### ARTICLE

Let's look at this example:

In [1]:
import numpy as np

def fn(a, b):
    return np.multiply.outer(a, b)[5]

a = np.arange(10)
b = np.arange(10)
fn(a, b)

array([ 0,  5, 10, 15, 20, 25, 30, 35, 40, 45])

What *is* this result?

Well we could say that it is the result to applying the outer product to two arrays and then taking the 5th item. 

However, this way of understanding the operation obscures two key things:

1. We don't need to materialize the whole outer product result if we only use the 10th index of it. 
2. Outer product can be executed as more primitive operations .

For efficiency we don't want to do work we don't have to (1) and since different hardware and software backends have different interfaces, we need to be able to translatate  our operation into equivalent forms (2). 

So what's another way of representing this computation?

Instead of thinking about how to execute the expression as we did above (imperative) let's consider what are the properties of the result (declarative). Because then we can just think about how the result should behave and hopefully that definition will not depend directly on intermediate results, just on the inputs. Then we don't have to compute them and we can rely on more primititve operations.

######
### INFORMATION PROVIDED

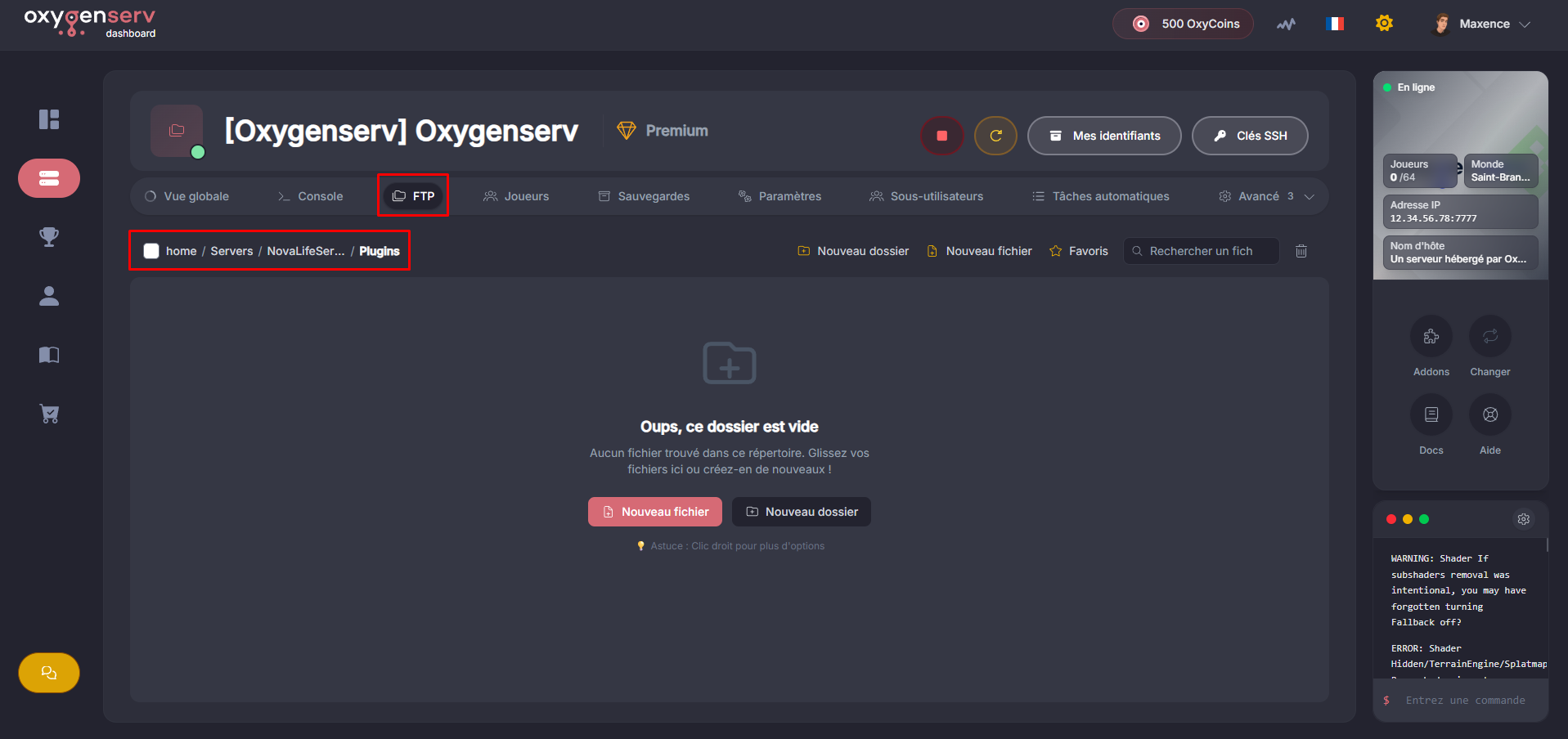
Task: Click the trash icon in the file toolbar
Action: click(1301, 251)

######

_THE REQUEST_
Condense the paragraph of the outer product article that begins "Instead of thinking about how to execute" into a short bulleted list that keeps its main points.

_FINISHED EXERCISE_
- Instead of asking how to execute the expression (the imperative view), consider what properties the result has (the declarative view).
- This lets us think only about how the result should behave.
- Ideally, that definition depends on the inputs alone, not directly on intermediate results.
- Then those intermediate results need not be computed, and more primitive operations can be relied on.